**FRAGMENTO ORIGINAL**
◆ ◆ ◆ ◆ ◆
Abro una libreta y
encuentro nuestra foto, en otra ciudad, en mi infancia. Siempre busqué tu
aprobación, hasta el punto de romper con todas las reglas –la prueba de los
extremos–. Supongo que es un comportamiento algo infantil; no obstante, observo
a mi alrededor esta tendencia en las personas, aunque estén acercándose a la
vejez. ¿Puede superarse el fingimiento? Alcanzar las metas ajenas, sus
expectativas, es una forma de fingir, ¿no?
Constantemente
encontramos la excusa para no volar… el miedo, el peligro de la decepción.
Ahora creo que ya no puedo decepcionarte más. ¿Es por eso que me siento algo
más libre?
◆ ◆ ◆ ◆ ◆
**EXTRACTO DE DATOS**
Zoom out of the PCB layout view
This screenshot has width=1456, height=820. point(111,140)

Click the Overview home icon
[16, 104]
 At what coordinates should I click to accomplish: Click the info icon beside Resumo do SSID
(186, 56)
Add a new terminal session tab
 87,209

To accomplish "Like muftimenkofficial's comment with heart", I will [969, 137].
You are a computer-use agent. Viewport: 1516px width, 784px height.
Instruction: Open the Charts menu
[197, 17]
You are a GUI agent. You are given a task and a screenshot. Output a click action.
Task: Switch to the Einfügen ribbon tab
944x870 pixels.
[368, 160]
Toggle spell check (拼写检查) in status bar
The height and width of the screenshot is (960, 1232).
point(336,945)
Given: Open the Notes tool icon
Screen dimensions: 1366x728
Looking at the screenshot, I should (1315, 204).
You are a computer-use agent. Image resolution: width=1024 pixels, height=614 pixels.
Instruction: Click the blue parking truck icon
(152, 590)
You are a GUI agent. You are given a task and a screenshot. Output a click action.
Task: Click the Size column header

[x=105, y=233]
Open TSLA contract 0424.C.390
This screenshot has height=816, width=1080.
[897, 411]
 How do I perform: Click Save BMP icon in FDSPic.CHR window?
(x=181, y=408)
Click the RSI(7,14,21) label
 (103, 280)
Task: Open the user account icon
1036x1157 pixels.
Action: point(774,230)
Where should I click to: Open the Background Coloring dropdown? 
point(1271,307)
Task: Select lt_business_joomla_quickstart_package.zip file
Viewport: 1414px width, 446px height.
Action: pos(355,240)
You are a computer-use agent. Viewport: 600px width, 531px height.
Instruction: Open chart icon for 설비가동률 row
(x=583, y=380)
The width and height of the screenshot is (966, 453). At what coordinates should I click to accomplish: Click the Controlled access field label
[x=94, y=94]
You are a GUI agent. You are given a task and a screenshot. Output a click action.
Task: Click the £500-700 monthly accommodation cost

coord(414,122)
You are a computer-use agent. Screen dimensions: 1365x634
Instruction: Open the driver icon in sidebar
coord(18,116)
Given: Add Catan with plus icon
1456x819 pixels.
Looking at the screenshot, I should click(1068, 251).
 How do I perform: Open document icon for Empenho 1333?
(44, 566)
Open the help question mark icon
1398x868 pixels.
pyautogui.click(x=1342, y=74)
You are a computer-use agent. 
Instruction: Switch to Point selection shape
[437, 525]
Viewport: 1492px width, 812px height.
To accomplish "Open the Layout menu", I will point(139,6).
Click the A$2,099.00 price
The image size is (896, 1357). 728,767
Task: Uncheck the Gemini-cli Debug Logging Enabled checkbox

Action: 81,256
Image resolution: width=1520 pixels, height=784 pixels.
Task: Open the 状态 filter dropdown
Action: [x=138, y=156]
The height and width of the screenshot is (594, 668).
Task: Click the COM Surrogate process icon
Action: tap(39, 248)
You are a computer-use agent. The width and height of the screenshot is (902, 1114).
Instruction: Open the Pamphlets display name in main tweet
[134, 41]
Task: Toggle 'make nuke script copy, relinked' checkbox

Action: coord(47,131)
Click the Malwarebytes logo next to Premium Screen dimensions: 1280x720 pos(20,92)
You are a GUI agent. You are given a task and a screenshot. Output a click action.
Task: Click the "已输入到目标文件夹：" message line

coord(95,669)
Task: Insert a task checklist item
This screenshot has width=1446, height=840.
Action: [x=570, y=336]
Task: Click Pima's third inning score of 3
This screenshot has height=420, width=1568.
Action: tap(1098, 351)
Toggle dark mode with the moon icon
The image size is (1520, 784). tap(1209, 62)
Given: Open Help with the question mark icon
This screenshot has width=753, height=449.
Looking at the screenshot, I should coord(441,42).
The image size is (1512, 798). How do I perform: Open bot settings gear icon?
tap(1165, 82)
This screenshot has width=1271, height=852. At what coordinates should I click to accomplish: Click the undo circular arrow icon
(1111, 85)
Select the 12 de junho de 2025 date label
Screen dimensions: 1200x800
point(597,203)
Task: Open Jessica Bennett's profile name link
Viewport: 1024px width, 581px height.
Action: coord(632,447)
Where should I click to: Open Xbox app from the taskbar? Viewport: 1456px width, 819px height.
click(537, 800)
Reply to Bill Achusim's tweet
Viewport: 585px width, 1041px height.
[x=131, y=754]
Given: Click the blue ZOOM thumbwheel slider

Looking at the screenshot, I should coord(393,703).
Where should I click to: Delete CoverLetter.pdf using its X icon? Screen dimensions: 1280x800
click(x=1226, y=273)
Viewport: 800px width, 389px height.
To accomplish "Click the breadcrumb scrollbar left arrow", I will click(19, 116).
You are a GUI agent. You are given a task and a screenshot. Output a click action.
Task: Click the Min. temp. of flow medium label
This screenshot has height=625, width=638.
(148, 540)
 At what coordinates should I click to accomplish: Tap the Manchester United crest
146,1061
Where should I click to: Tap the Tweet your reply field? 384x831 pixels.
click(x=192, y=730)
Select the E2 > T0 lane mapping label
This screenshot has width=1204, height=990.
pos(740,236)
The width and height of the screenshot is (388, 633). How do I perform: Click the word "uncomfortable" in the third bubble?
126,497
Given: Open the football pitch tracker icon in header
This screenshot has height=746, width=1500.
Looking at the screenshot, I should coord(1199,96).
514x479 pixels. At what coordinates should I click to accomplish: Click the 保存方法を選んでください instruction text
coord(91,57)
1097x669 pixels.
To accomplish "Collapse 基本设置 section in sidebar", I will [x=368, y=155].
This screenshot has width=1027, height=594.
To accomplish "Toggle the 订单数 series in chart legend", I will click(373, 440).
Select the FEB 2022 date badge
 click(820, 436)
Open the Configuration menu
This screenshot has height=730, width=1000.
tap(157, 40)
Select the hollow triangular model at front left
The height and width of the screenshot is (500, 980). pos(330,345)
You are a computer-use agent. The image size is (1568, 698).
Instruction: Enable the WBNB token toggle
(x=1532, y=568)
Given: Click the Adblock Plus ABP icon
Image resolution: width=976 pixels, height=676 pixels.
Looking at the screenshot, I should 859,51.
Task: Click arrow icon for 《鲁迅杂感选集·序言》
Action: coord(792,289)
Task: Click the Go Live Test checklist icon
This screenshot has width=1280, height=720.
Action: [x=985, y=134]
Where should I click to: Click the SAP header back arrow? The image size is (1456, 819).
◆ ◆ ◆ ◆ ◆
**OBJETIVO DEL EJERCICIO**
Vuelve a escribir el fragmento original desde las palabras "Abro una libreta" hasta "de la decepción.", incluidas, y pon "fotografía" en lugar de "foto".

**SOLUCIÓN DEL PROBLEMA**
Abro una libreta y
encuentro nuestra fotografía, en otra ciudad, en mi infancia. Siempre busqué tu
aprobación, hasta el punto de romper con todas las reglas –la prueba de los
extremos–. Supongo que es un comportamiento algo infantil; no obstante, observo
a mi alrededor esta tendencia en las personas, aunque estén acercándose a la
vejez. ¿Puede superarse el fingimiento? Alcanzar las metas ajenas, sus
expectativas, es una forma de fingir, ¿no?
Constantemente
encontramos la excusa para no volar… el miedo, el peligro de la decepción.